Appeals Court Nixes TU Appeal of FTC List Sale Order

Posted on by Chief Marketer Staff

Trans Union Corp.’s bid to overturn a Federal Trade Commission order to stop selling target marketing lists has been rejected by a federal appeals court in Washington.

The refusal of a three-judge panel of the U.S. Court of Appeals for the District of Columbia to consider the firm’s challenge means that Trans Union must stop selling consumer reports in the form of target marketing lists by April 23.

It cannot use credit report information about auto loans, mortgages, lines of credit and other credit-related data to build and sell marketing information about individuals without their express permission.

Shortly after the FTC filed administrative charges in 1992 against Trans Union alleging that the information in its target marketing lists violated the Fair Credit Reporting Act, Equifax and Experian, formerly TRW, stopped selling data from their credit reports for target marketing purposes.

Officials of Chicago-based Trans Union were said to be “disappointed” by the court’s action, spokesman Jeffrey Junkas said. “We are reviewing the decision to decide what we are going to do next. We’re weighing our options.”

Those options include asking for the full nine-member appellate court to review the panel’s decision or petition the U.S. Supreme Court to review the lower court’s action.

In its unanimous 15-page decision, the three judge appellate panel refused to review the FTC’s order saying essentially that Trans Union’s challenge to it was without merit.

In court papers, they said that Trans Union “sells lists of names and addresses to target marketers, companies and organizations that contract consumers with offers of products and services. The Federal Trade Commission determined that these lists were consumer reports under the Fair Credit Reporting Act and thus could no longer be sold for target marketing purposes. Challenging this determination, petitioner [Trans Union] argues that the Commission decision is unsupported by substantial evidence and that the [FCR] Act itself is unconstitutional. Because we find both arguments without merit, we deny the petition for review.”

The tribunal, affirming the government’s interest in protecting personal privacy, rejected Trans Union’s assertions about the alleged vagueness of the FCRA saying it could have sought an advisory opinion from the FTC.

Although the judges sharply criticized Trans Union for failing “to mount a proper substantial evidence challenge” to the FTC’s order to stop selling consumer reports in the form of target marketing lists, they said that the company highlighted a “potentially troubling inconsistency” in the FTC’s position on the issue.

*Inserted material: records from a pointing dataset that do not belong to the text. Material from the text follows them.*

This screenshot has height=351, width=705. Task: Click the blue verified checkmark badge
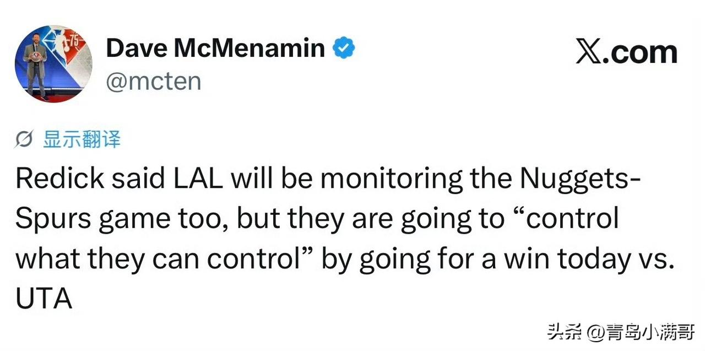pos(344,48)
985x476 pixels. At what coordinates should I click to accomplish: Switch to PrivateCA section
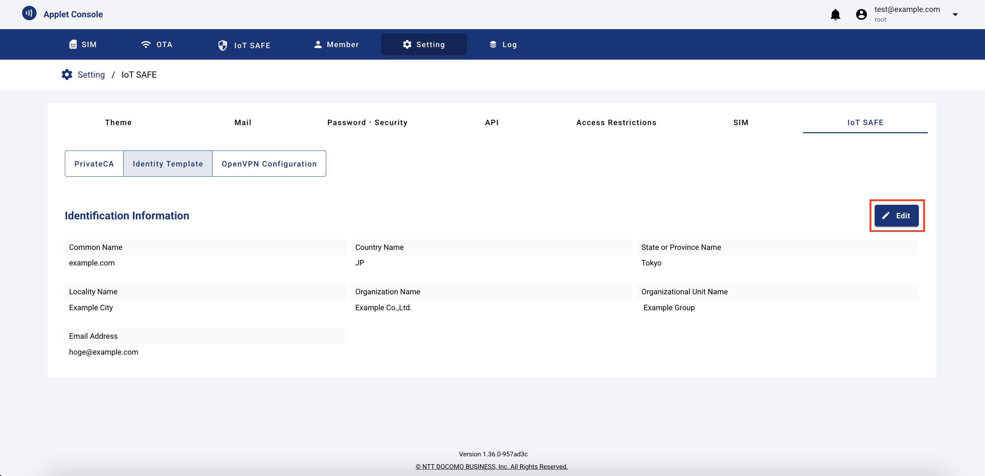(x=94, y=164)
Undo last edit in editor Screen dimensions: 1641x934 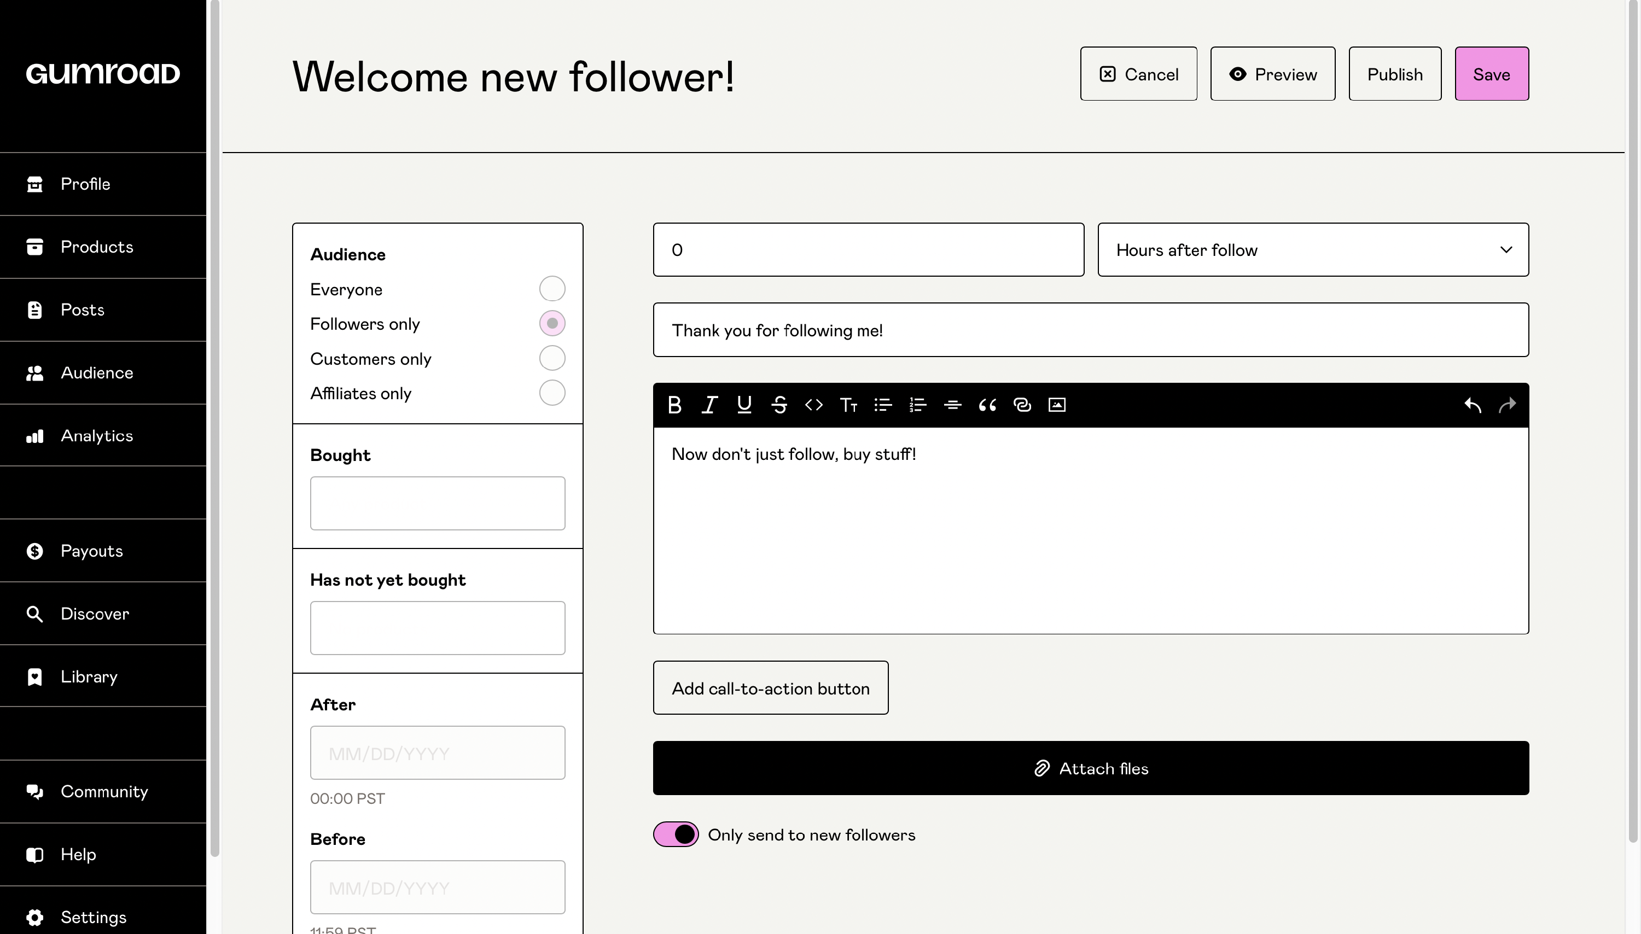[x=1472, y=405]
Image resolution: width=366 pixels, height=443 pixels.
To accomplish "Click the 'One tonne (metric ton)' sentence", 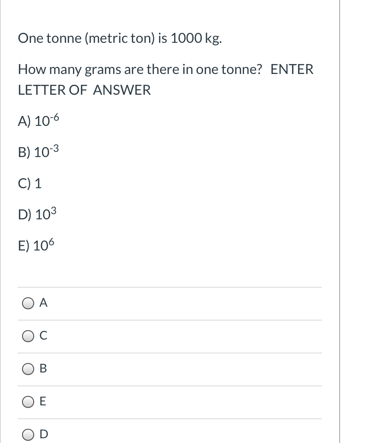I will [120, 38].
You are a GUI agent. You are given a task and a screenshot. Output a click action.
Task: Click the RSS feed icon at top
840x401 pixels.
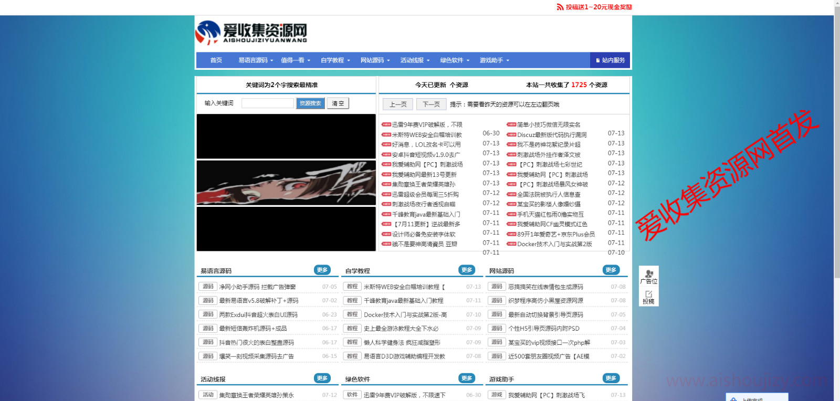tap(560, 7)
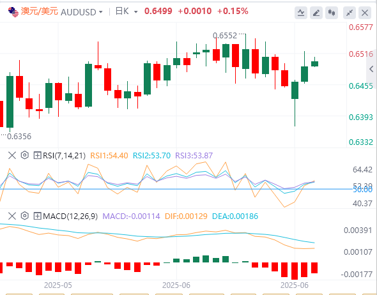Click the RSI(7,14,21) indicator label

coord(64,156)
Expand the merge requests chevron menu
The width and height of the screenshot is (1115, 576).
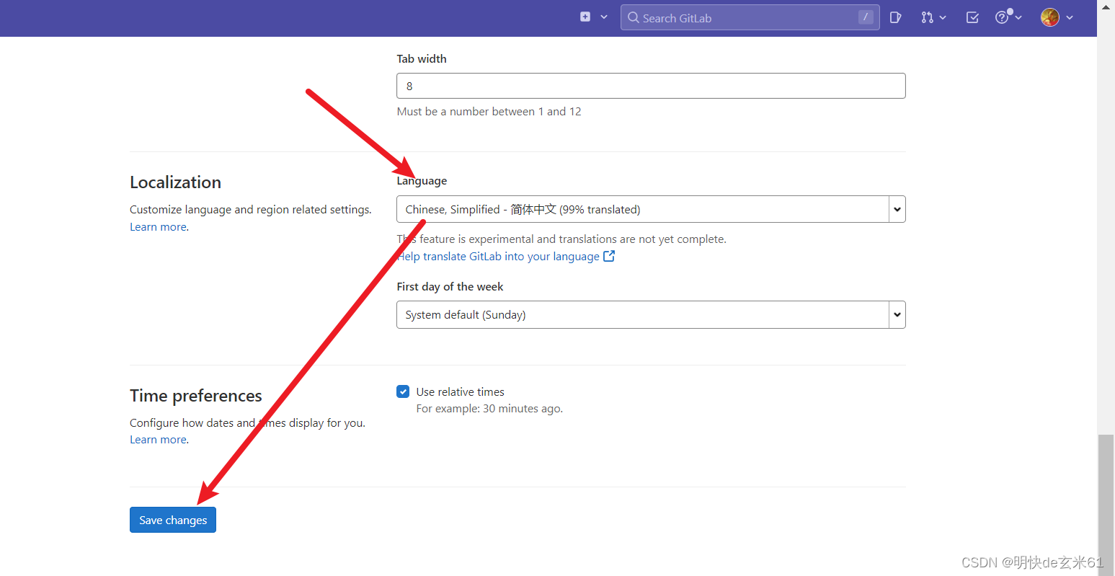click(943, 17)
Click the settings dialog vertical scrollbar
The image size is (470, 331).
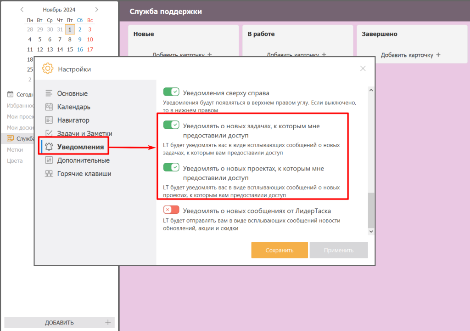coord(371,209)
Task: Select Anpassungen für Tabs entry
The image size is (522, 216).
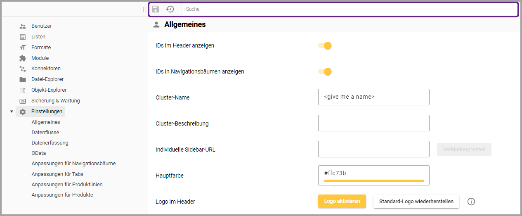Action: tap(57, 174)
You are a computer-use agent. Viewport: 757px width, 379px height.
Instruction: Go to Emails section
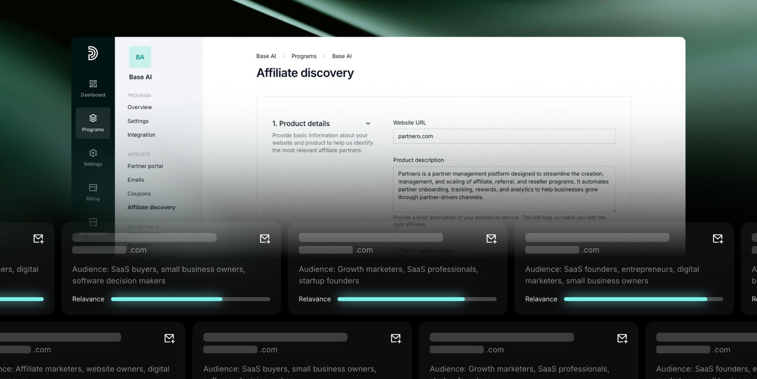click(x=136, y=180)
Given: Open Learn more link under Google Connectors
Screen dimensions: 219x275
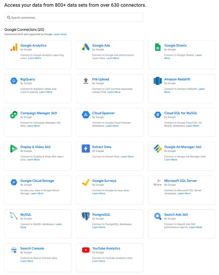Looking at the screenshot, I should tap(60, 34).
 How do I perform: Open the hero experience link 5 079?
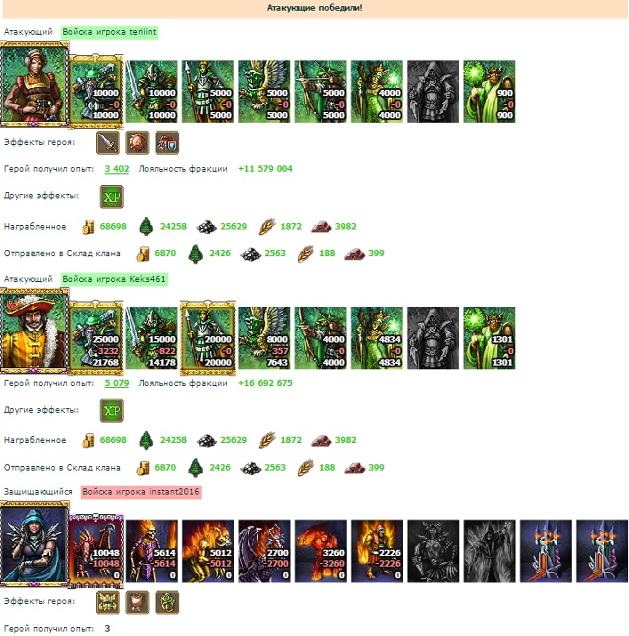coord(117,382)
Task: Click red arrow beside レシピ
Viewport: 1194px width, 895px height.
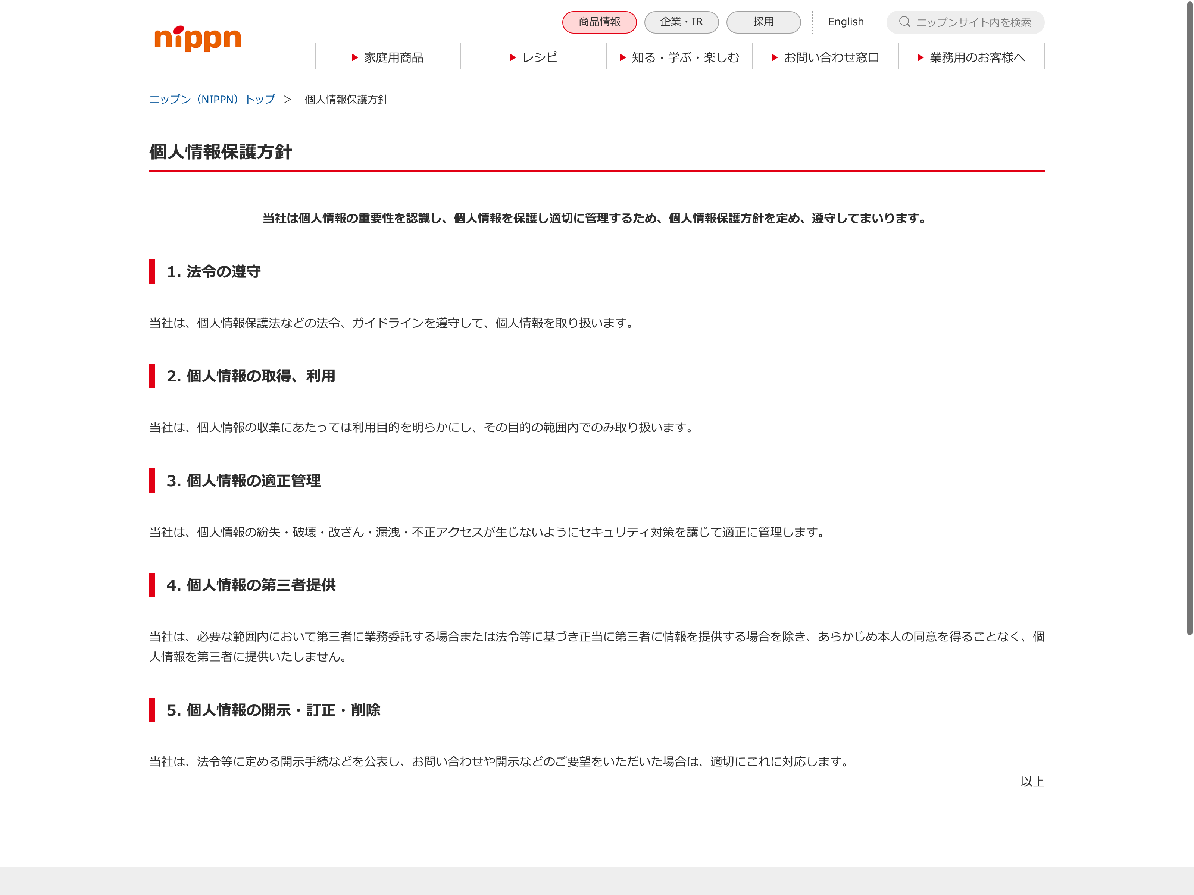Action: (x=513, y=58)
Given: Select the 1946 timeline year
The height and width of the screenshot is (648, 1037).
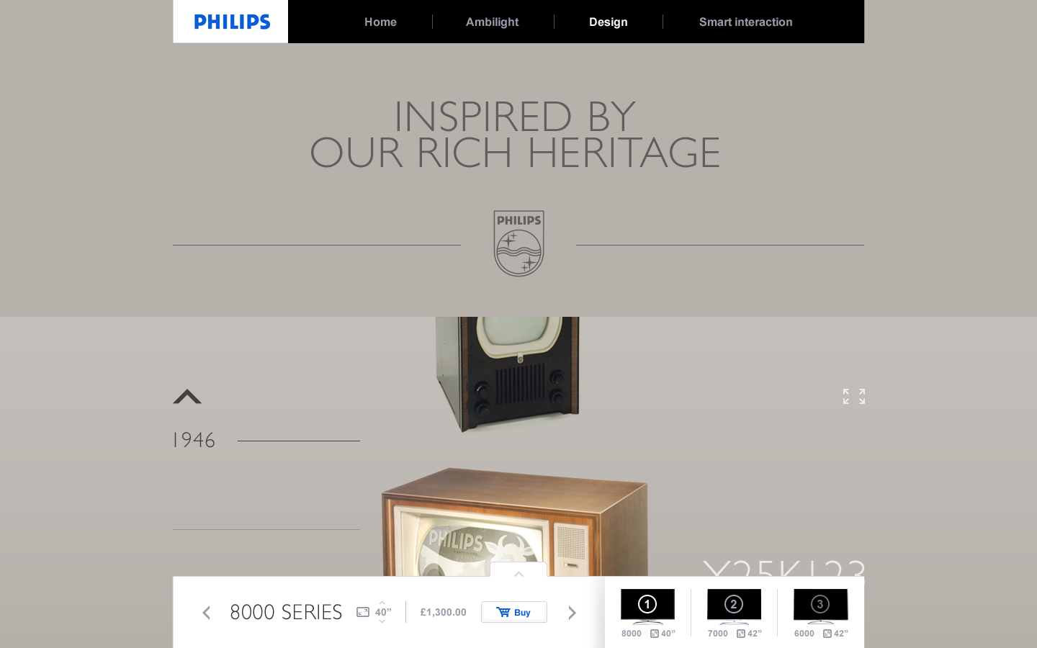Looking at the screenshot, I should coord(194,440).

The tribunal said that while lenders consider names and addresses when prescreening consumers for guaranteed offers of credit, the FTC “does not prohibit the sale of names and addresses for target marketing purposes” although some lenders will not offer credit to some consumers with just a post office box instead of an actual street address.

“Prescreening and the guaranteed offers of credit it spawns can only take place through the use of consumer reports, whereas the use of credit data for non-credit-related mailings is at most helpful to those ends,” the court concluded.